The Catalan government's decision to carry out a consultation of the residents of five Pyrenean counties - Aran, Pallars Jussà, Pallars Sobirà, Alta Ribagorça, Alt Urgell and Cerdanya - excluding Solsonès, Berguedà and even Ripollès, on the question of holding the 2030 Winter Olympics, has opened a new front of debate, in this case, on the appropriateness of the territorial limits within which the referendum is to be held, although, in essence, what is behind the discussion is nothing more than whether or not Catalonia should be involved in another Olympic project. As well, with the additional element that we don't know what the position of the government is, nor what the Olympic project is, nor the infrastructures that would be built, nor the investment that the Spanish state would make, nor the name of the candidacy - Barcelona-Pyrenees? - nor what the role of neighbouring Aragon would be, which also claims that they should be its Games. And so many other things that are either not known or left until after the consultation.

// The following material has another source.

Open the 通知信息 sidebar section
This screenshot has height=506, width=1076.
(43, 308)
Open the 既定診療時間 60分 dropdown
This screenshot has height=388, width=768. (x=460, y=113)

It is understandable, therefore, that in the face of so much dispersion over a major project the public are perplexed. First of all, the obligation of the Catalan government when it announced that it would hold a a vote in the counties affected on whether or not they support the holding of the Games cannot be limited to putting out the ballot boxes, but rather, it is obligatory to know the position of the executive and the two parties that make it up. Up till now, not only the government but also the Republican Left and Together for Catalonia are, in order, perhaps, to avoid the wear and tear due to the interests among their voters in the Pyrenees and among those in the rest of Catalonia, sitting tight in a calculated ambiguity. After all, the municipal elections are, as they say, just around the corner: May 2023.
With information on the matter as scarce as it is, calling the consultation for next March has much more to do with knowing the abstract opinion of the citizens of the affected counties on a possible Olympic Games than on a radically different model of the 2030 Olympics, in line with the new sensitivity and environmental needs of the moment. The name of the candidacy is also not a minor point: it must be clearly Catalan and if it is not, that must be clearly stated. Because the interests of the Spanish Olympic Committee are its interests and those of the government of Catalonia must be, at this particular point, very different. This must be said to the Spanish committee, so that, when the time comes, there will be no misunderstandings.
The counties of the Pyrenees are the most abandoned parts of Catalonia. They have lost more population than any other part of the Catalan territory, and agriculture and livestock activities have suffered serious decline. Nor is there any policy of territorial rebalancing, but rather, just the opposite is happening politically, and these areas' over-representation in seats in the elections to the Parliament of Catalonia is even debated. Of the 135 Catalan deputies, 85 are elected from Barcelona, 18 in Tarragona, 17 in Girona and 15 in Lleida. These 15 are always under discussion when it comes to a new electoral law. Now they are saying in the Pyrenees, and it is certainly true, that this is a unique opportunity for the construction of new infrastructures.
But what is perhaps unknown in Barcelona is that that could have had a huge impact on the Pyrenees in the 1980s, when the Barcelona '92 candidacy was being worked on. Now, the incentive is much less, the leaderships to head a candidacy do not exist in the same way as they once did, and summer games are not winter games. Many questions and too many doubts could end up generating a constituency of voters in the Pyrenees who, in the face of so much noise, feel more comfortable rejecting the project than supporting it. And today, perhaps, that's where we are.